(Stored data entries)
☆ ☆ ☆ ☆ ☆

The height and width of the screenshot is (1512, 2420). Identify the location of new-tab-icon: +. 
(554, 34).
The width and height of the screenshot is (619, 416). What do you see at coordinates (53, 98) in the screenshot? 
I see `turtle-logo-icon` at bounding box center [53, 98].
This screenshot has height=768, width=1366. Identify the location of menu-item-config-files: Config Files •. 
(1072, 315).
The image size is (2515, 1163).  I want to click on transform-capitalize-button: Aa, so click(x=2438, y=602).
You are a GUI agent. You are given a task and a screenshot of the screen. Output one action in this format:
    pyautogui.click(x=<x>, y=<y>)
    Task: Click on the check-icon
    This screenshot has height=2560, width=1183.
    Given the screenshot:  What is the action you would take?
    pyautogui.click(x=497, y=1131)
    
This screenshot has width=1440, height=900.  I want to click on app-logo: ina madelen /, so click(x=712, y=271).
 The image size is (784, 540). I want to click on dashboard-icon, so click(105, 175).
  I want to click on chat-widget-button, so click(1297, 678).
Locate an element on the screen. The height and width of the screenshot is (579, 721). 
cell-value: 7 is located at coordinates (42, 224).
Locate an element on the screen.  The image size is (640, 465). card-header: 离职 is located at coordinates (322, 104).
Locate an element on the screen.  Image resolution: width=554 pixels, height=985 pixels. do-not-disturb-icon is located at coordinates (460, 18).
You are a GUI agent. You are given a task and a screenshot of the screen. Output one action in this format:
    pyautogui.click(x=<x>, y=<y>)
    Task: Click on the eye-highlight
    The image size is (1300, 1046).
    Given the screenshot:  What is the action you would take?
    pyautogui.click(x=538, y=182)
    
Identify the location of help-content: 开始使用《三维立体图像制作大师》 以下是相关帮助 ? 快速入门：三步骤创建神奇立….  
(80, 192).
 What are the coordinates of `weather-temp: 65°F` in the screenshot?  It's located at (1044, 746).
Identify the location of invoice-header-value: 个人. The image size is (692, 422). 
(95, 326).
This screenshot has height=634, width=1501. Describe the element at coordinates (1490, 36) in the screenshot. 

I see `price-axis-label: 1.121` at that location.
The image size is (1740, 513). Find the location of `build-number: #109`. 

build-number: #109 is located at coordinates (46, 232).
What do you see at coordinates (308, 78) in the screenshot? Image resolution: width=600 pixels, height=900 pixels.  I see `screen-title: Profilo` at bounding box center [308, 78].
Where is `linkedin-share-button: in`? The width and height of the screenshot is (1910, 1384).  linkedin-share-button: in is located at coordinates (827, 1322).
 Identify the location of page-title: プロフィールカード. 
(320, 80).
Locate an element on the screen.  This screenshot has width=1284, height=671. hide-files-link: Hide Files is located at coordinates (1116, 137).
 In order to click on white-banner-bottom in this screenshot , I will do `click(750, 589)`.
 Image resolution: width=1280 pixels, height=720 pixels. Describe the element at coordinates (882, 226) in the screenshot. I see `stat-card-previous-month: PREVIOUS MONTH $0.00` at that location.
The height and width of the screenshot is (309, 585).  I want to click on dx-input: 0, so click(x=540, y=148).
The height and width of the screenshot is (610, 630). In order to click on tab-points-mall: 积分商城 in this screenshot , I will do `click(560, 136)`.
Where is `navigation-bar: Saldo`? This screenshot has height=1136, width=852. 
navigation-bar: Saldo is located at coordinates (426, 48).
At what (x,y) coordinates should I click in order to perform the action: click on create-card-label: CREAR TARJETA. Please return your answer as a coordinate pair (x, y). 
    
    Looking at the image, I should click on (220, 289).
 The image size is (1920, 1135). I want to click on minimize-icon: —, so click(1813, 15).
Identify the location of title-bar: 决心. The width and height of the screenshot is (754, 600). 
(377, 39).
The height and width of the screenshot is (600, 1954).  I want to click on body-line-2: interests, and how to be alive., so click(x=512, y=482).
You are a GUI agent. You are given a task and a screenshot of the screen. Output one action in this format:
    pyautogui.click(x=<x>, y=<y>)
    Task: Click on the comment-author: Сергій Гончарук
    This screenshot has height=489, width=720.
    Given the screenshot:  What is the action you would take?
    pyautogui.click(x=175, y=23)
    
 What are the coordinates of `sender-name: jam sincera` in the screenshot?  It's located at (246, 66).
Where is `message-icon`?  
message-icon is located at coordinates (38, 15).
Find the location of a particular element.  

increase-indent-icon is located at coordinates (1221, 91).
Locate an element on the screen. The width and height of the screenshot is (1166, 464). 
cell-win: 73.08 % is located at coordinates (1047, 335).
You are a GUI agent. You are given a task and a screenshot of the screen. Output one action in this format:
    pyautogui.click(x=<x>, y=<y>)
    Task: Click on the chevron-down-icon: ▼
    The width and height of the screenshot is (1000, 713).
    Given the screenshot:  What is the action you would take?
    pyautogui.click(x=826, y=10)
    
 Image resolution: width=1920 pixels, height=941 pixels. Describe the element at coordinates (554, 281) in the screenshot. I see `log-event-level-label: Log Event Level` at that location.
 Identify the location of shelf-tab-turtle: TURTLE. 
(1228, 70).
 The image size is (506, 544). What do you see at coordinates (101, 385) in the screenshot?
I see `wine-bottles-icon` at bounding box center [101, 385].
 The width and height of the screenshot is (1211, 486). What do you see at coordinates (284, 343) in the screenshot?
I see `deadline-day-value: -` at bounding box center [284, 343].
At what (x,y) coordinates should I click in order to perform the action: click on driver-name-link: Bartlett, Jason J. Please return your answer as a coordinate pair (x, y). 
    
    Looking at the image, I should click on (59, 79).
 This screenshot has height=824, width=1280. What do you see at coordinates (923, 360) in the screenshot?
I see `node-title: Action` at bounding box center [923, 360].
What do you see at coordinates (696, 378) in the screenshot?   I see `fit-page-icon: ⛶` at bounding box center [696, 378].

☆ ☆ ☆ ☆ ☆

▶ _Exercise objective_
Render every line of the entries above as a Markdown table with the columns No. and Text. Number the rows in order and omit blank lines.

▶ _Exercise answer_
| No. | Text |
|---|---|
| 1 | The height and width of the screenshot is (1512, 2420). Identify the location of new-tab-icon: +.  |
| 2 | (554, 34). |
| 3 | The width and height of the screenshot is (619, 416). What do you see at coordinates (53, 98) in the screenshot?  |
| 4 | I see `turtle-logo-icon` at bounding box center [53, 98]. |
| 5 | This screenshot has height=768, width=1366. Identify the location of menu-item-config-files: Config Files •.  |
| 6 | (1072, 315). |
| 7 | The image size is (2515, 1163).  I want to click on transform-capitalize-button: Aa, so click(x=2438, y=602). |
| 8 | You are a GUI agent. You are given a task and a screenshot of the screen. Output one action in this format: |
| 9 |     pyautogui.click(x=<x>, y=<y>) |
| 10 |     Task: Click on the check-icon |
| 11 |     This screenshot has height=2560, width=1183. |
| 12 |     Given the screenshot:  What is the action you would take? |
| 13 |     pyautogui.click(x=497, y=1131) |
| 14 | This screenshot has width=1440, height=900.  I want to click on app-logo: ina madelen /, so click(x=712, y=271). |
| 15 |  The image size is (784, 540). I want to click on dashboard-icon, so click(105, 175). |
| 16 |   I want to click on chat-widget-button, so click(1297, 678). |
| 17 | Locate an element on the screen. The height and width of the screenshot is (579, 721).  |
| 18 | cell-value: 7 is located at coordinates (42, 224). |
| 19 | Locate an element on the screen.  The image size is (640, 465). card-header: 离职 is located at coordinates (322, 104). |
| 20 | Locate an element on the screen.  Image resolution: width=554 pixels, height=985 pixels. do-not-disturb-icon is located at coordinates (460, 18). |
| 21 | You are a GUI agent. You are given a task and a screenshot of the screen. Output one action in this format: |
| 22 |     pyautogui.click(x=<x>, y=<y>) |
| 23 |     Task: Click on the eye-highlight |
| 24 |     The image size is (1300, 1046). |
| 25 |     Given the screenshot:  What is the action you would take? |
| 26 |     pyautogui.click(x=538, y=182) |
| 27 | Identify the location of help-content: 开始使用《三维立体图像制作大师》 以下是相关帮助 ? 快速入门：三步骤创建神奇立….   |
| 28 | (80, 192). |
| 29 |  What are the coordinates of `weather-temp: 65°F` in the screenshot?  It's located at (1044, 746). |
| 30 | Identify the location of invoice-header-value: 个人. The image size is (692, 422).  |
| 31 | (95, 326). |
| 32 | This screenshot has height=634, width=1501. Describe the element at coordinates (1490, 36) in the screenshot.  |
| 33 | I see `price-axis-label: 1.121` at that location. |
| 34 | The image size is (1740, 513). Find the location of `build-number: #109`.  |
| 35 | build-number: #109 is located at coordinates (46, 232). |
| 36 | What do you see at coordinates (308, 78) in the screenshot? Image resolution: width=600 pixels, height=900 pixels.  I see `screen-title: Profilo` at bounding box center [308, 78]. |
| 37 | Where is `linkedin-share-button: in`? The width and height of the screenshot is (1910, 1384).  linkedin-share-button: in is located at coordinates (827, 1322). |
| 38 |  Identify the location of page-title: プロフィールカード.  |
| 39 | (320, 80). |
| 40 | Locate an element on the screen.  This screenshot has width=1284, height=671. hide-files-link: Hide Files is located at coordinates (1116, 137). |
| 41 |  In order to click on white-banner-bottom in this screenshot , I will do `click(750, 589)`. |
| 42 |  Image resolution: width=1280 pixels, height=720 pixels. Describe the element at coordinates (882, 226) in the screenshot. I see `stat-card-previous-month: PREVIOUS MONTH $0.00` at that location. |
| 43 | The height and width of the screenshot is (309, 585).  I want to click on dx-input: 0, so click(x=540, y=148). |
| 44 | The height and width of the screenshot is (610, 630). In order to click on tab-points-mall: 积分商城 in this screenshot , I will do `click(560, 136)`. |
| 45 | Where is `navigation-bar: Saldo`? This screenshot has height=1136, width=852.  |
| 46 | navigation-bar: Saldo is located at coordinates (426, 48). |
| 47 | At what (x,y) coordinates should I click in order to perform the action: click on create-card-label: CREAR TARJETA. Please return your answer as a coordinate pair (x, y).  |
| 48 |     Looking at the image, I should click on (220, 289). |
| 49 |  The image size is (1920, 1135). I want to click on minimize-icon: —, so click(1813, 15). |
| 50 | Identify the location of title-bar: 决心. The width and height of the screenshot is (754, 600).  |
| 51 | (377, 39). |
| 52 | The height and width of the screenshot is (600, 1954).  I want to click on body-line-2: interests, and how to be alive., so click(x=512, y=482). |
| 53 | You are a GUI agent. You are given a task and a screenshot of the screen. Output one action in this format: |
| 54 |     pyautogui.click(x=<x>, y=<y>) |
| 55 |     Task: Click on the comment-author: Сергій Гончарук |
| 56 |     This screenshot has height=489, width=720. |
| 57 |     Given the screenshot:  What is the action you would take? |
| 58 |     pyautogui.click(x=175, y=23) |
| 59 |  What are the coordinates of `sender-name: jam sincera` in the screenshot?  It's located at (246, 66). |
| 60 | Where is `message-icon`?   |
| 61 | message-icon is located at coordinates (38, 15). |
| 62 | Find the location of a particular element.   |
| 63 | increase-indent-icon is located at coordinates (1221, 91). |
| 64 | Locate an element on the screen. The width and height of the screenshot is (1166, 464).  |
| 65 | cell-win: 73.08 % is located at coordinates (1047, 335). |
| 66 | You are a GUI agent. You are given a task and a screenshot of the screen. Output one action in this format: |
| 67 |     pyautogui.click(x=<x>, y=<y>) |
| 68 |     Task: Click on the chevron-down-icon: ▼ |
| 69 |     The width and height of the screenshot is (1000, 713). |
| 70 |     Given the screenshot:  What is the action you would take? |
| 71 |     pyautogui.click(x=826, y=10) |
| 72 |  Image resolution: width=1920 pixels, height=941 pixels. Describe the element at coordinates (554, 281) in the screenshot. I see `log-event-level-label: Log Event Level` at that location. |
| 73 |  Identify the location of shelf-tab-turtle: TURTLE.  |
| 74 | (1228, 70). |
| 75 |  The image size is (506, 544). What do you see at coordinates (101, 385) in the screenshot? |
| 76 | I see `wine-bottles-icon` at bounding box center [101, 385]. |
| 77 |  The width and height of the screenshot is (1211, 486). What do you see at coordinates (284, 343) in the screenshot? |
| 78 | I see `deadline-day-value: -` at bounding box center [284, 343]. |
| 79 | At what (x,y) coordinates should I click in order to perform the action: click on driver-name-link: Bartlett, Jason J. Please return your answer as a coordinate pair (x, y).  |
| 80 |     Looking at the image, I should click on (59, 79). |
| 81 |  This screenshot has height=824, width=1280. What do you see at coordinates (923, 360) in the screenshot? |
| 82 | I see `node-title: Action` at bounding box center [923, 360]. |
| 83 | What do you see at coordinates (696, 378) in the screenshot?   I see `fit-page-icon: ⛶` at bounding box center [696, 378]. |